***** Extracted entries *****

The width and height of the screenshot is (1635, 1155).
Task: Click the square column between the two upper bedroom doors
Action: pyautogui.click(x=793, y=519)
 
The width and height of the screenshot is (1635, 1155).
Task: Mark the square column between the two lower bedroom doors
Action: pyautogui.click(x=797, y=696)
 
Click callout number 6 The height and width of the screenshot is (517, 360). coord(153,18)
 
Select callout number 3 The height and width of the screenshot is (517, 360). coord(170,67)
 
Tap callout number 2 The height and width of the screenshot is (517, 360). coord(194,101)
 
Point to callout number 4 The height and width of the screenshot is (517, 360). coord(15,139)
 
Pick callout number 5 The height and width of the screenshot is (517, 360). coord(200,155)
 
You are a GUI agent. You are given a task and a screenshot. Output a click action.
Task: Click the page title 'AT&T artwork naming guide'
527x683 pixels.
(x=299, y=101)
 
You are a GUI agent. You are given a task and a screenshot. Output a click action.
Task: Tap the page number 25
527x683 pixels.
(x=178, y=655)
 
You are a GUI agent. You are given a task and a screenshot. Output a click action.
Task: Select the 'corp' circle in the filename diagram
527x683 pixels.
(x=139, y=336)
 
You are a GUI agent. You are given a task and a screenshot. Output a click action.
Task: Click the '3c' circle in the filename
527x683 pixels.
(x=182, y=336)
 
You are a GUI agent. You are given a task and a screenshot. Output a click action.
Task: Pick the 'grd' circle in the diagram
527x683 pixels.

*****

**The task:** Reproduce all of the entries above, substituting "marker number" for every occurrence of "callout number" and leaving everything else unchanged.

**Expected output:**
The width and height of the screenshot is (1635, 1155).
Task: Click the square column between the two upper bedroom doors
Action: pyautogui.click(x=793, y=519)
 
The width and height of the screenshot is (1635, 1155).
Task: Mark the square column between the two lower bedroom doors
Action: pyautogui.click(x=797, y=696)
 
Click marker number 6 The height and width of the screenshot is (517, 360). coord(153,18)
 
Select marker number 3 The height and width of the screenshot is (517, 360). coord(170,67)
 
Tap marker number 2 The height and width of the screenshot is (517, 360). coord(194,101)
 
Point to marker number 4 The height and width of the screenshot is (517, 360). coord(15,139)
 
Pick marker number 5 The height and width of the screenshot is (517, 360). coord(200,155)
 
You are a GUI agent. You are given a task and a screenshot. Output a click action.
Task: Click the page title 'AT&T artwork naming guide'
527x683 pixels.
(x=299, y=101)
 
You are a GUI agent. You are given a task and a screenshot. Output a click action.
Task: Tap the page number 25
527x683 pixels.
(x=178, y=655)
 
You are a GUI agent. You are given a task and a screenshot. Output a click action.
Task: Select the 'corp' circle in the filename diagram
527x683 pixels.
(x=139, y=336)
 
You are a GUI agent. You are given a task and a screenshot. Output a click action.
Task: Click the '3c' circle in the filename
527x683 pixels.
(x=182, y=336)
 
You are a GUI agent. You are given a task and a screenshot. Output a click action.
Task: Pick the 'grd' circle in the diagram
527x683 pixels.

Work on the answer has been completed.